**ACTIVITY**
Copy nothing but the lines below running from the line containing "Головне за день (50, 1627)" through the line containing "Гроші (21, 2502)", both end lines included.

Collected data:
- - -

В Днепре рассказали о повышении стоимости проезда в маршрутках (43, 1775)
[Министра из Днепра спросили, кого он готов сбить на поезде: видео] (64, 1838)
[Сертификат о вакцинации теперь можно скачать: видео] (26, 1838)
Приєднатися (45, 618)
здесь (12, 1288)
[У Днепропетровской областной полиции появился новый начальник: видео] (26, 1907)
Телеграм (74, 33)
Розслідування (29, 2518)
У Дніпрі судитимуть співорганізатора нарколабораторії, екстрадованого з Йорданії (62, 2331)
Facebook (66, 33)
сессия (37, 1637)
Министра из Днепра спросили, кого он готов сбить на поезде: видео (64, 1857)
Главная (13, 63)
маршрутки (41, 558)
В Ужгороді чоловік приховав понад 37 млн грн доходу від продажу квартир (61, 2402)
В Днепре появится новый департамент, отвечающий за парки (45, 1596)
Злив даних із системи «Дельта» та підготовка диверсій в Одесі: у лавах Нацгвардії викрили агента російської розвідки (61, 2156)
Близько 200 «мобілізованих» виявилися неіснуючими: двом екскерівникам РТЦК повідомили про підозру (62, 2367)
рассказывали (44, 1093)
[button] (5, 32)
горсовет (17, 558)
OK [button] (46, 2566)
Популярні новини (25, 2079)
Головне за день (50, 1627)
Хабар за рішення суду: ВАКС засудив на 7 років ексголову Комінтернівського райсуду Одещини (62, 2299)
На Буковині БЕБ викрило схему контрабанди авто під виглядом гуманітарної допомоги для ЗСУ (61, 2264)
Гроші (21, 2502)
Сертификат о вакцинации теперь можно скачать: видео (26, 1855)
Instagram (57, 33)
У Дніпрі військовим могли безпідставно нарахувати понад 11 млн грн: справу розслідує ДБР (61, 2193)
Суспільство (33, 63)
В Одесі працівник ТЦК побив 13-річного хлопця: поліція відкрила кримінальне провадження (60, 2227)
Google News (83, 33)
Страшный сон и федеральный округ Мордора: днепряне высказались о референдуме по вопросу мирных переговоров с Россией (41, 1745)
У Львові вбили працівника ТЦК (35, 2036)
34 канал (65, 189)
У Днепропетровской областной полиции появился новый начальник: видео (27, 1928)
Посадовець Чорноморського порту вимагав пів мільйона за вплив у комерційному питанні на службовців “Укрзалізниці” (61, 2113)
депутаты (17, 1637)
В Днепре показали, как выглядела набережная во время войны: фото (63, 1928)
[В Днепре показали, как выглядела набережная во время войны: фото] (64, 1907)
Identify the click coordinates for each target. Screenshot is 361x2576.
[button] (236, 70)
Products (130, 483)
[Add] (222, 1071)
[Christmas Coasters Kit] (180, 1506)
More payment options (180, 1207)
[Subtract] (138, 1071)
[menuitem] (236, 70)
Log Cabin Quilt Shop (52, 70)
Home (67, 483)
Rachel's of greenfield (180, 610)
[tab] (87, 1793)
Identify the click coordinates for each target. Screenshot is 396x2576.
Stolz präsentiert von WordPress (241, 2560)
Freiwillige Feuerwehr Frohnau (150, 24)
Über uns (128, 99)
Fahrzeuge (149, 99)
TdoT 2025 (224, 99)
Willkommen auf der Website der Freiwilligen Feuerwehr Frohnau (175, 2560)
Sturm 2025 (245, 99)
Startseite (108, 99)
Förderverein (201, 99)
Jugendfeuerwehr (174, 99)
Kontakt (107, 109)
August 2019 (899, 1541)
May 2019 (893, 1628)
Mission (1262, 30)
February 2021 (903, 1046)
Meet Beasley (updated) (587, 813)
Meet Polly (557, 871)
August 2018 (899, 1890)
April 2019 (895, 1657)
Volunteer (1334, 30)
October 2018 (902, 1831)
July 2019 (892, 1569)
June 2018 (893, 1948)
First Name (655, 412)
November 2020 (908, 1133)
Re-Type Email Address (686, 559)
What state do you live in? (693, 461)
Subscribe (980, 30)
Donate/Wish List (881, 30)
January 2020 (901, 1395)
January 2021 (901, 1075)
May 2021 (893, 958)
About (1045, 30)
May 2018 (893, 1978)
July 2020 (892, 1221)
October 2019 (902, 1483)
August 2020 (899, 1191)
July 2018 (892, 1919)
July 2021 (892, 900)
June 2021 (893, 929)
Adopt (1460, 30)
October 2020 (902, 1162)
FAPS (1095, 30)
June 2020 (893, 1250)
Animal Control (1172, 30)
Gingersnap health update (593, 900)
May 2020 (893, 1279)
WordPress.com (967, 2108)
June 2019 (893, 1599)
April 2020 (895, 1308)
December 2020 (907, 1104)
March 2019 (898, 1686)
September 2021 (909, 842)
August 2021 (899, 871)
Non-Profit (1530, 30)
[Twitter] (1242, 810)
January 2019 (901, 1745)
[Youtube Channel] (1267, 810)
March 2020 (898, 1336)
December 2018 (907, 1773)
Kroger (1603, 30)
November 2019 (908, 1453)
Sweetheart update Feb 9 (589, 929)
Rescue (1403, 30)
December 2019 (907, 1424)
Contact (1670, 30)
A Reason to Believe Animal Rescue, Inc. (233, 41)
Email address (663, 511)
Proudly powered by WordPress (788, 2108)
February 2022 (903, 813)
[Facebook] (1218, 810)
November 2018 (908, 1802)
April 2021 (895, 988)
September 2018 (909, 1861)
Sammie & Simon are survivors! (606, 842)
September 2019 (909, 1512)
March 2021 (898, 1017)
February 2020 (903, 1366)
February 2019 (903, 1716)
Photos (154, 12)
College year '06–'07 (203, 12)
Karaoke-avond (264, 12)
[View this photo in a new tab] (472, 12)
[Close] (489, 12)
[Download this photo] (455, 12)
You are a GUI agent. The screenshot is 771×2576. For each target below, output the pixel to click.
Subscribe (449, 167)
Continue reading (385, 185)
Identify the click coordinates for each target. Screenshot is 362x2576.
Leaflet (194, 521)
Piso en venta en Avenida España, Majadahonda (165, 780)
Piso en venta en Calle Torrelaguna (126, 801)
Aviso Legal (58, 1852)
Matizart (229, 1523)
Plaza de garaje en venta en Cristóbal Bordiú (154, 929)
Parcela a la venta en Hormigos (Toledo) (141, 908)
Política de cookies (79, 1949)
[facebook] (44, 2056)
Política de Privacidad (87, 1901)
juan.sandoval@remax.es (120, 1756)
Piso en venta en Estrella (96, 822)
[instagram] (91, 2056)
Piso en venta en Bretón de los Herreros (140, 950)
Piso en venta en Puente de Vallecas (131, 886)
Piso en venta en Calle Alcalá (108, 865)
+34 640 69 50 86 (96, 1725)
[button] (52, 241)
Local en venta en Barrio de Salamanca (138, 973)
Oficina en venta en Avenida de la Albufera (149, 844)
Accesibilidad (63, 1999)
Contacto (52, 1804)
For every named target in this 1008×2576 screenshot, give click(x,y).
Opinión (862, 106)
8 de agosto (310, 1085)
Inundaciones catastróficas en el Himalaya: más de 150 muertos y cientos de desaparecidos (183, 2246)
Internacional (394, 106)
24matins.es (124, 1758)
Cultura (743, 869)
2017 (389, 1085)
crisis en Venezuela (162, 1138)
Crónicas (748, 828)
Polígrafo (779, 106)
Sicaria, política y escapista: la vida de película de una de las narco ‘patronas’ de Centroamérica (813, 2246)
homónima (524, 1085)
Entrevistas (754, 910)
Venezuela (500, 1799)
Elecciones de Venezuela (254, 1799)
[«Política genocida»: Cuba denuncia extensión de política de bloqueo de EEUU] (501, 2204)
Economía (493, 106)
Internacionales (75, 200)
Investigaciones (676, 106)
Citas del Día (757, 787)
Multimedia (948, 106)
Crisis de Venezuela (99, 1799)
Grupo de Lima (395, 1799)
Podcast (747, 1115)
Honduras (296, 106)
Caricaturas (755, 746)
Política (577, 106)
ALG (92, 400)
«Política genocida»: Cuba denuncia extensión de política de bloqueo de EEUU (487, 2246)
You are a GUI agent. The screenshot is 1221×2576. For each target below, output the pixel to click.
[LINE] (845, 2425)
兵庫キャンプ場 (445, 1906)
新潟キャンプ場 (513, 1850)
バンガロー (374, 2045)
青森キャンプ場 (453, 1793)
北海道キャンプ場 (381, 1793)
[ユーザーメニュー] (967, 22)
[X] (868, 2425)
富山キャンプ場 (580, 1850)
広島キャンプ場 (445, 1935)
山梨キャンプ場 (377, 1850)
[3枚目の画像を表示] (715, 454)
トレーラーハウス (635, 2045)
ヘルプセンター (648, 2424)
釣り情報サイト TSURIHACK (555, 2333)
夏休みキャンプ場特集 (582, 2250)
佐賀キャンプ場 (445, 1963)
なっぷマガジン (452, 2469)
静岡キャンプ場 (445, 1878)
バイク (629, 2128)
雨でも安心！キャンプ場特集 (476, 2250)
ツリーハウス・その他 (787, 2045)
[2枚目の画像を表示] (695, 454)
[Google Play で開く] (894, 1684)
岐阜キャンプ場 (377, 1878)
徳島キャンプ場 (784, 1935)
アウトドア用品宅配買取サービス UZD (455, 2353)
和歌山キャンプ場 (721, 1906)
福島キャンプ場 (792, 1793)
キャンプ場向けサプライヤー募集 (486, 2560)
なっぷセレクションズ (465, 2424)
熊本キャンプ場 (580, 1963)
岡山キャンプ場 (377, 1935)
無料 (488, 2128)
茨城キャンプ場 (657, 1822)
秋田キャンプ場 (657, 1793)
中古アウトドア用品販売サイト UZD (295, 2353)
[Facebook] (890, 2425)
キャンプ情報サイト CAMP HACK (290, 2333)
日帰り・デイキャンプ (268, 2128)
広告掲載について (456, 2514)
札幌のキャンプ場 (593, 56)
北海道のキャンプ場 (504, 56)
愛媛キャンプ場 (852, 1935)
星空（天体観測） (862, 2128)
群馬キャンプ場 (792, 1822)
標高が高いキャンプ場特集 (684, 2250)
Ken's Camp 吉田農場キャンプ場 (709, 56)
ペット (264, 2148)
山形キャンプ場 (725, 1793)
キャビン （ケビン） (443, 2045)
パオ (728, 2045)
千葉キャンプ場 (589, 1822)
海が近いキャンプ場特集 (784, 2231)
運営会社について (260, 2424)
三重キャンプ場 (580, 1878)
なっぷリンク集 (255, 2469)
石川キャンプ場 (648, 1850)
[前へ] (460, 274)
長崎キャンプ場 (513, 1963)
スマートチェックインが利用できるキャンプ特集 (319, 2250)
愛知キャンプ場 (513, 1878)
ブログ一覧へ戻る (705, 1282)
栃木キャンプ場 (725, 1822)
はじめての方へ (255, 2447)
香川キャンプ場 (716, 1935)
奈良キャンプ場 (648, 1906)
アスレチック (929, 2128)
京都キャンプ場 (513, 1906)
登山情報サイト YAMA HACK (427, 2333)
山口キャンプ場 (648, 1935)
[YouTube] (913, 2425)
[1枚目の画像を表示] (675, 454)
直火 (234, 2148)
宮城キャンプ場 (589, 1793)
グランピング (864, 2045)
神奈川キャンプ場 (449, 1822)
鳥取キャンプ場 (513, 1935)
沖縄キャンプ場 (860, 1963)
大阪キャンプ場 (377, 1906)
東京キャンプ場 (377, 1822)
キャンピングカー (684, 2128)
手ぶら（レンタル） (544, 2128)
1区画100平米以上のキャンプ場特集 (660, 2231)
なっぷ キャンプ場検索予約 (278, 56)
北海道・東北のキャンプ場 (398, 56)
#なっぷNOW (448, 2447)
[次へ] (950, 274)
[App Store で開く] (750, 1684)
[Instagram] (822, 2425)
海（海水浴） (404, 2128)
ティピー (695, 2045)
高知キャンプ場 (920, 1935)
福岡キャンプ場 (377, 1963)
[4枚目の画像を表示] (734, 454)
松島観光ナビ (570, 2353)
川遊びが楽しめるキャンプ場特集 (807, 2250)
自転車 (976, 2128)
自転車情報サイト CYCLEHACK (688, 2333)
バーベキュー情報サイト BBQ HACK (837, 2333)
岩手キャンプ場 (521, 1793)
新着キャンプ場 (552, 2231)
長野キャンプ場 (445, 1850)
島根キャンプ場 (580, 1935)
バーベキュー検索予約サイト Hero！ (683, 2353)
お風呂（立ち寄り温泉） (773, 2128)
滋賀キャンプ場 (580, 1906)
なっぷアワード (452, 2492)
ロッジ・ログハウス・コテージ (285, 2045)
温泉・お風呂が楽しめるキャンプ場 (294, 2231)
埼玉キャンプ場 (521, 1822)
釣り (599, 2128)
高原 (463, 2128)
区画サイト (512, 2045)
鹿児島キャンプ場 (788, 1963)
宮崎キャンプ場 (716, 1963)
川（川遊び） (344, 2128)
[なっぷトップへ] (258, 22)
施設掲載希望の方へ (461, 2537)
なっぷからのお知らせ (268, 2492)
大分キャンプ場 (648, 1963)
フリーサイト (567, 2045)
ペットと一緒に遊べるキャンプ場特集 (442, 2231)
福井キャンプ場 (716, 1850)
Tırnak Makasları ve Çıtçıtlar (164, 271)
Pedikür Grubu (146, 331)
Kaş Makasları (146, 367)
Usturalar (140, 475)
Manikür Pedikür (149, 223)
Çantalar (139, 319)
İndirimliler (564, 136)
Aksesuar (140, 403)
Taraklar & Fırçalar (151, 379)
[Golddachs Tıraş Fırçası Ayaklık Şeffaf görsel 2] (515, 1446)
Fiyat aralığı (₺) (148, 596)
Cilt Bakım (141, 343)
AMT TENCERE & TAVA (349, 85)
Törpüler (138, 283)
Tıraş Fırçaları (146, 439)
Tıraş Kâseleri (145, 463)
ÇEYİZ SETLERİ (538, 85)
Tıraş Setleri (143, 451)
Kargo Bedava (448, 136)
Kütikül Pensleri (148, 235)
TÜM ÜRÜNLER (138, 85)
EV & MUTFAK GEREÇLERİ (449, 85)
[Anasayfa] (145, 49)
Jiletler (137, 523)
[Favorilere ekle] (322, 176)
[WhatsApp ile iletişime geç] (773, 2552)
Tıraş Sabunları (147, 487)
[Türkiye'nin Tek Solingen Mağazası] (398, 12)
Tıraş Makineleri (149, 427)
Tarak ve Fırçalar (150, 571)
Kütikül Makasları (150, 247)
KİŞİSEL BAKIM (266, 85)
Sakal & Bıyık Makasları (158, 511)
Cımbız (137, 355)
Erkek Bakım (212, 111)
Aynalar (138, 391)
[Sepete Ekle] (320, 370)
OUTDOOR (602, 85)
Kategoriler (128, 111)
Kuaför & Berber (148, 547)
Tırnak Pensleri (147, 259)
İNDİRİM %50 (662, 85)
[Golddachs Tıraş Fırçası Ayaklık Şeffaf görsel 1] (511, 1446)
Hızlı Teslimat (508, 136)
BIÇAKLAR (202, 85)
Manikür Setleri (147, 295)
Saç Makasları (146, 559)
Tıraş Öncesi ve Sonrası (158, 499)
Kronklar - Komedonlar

- - -

**ANSWER BOX**
Головне за день (50, 1627)
Хабар за рішення суду: ВАКС засудив на 7 років ексголову Комінтернівського райсуду Одещини (62, 2299)
На Буковині БЕБ викрило схему контрабанди авто під виглядом гуманітарної допомоги для ЗСУ (61, 2264)
Гроші (21, 2502)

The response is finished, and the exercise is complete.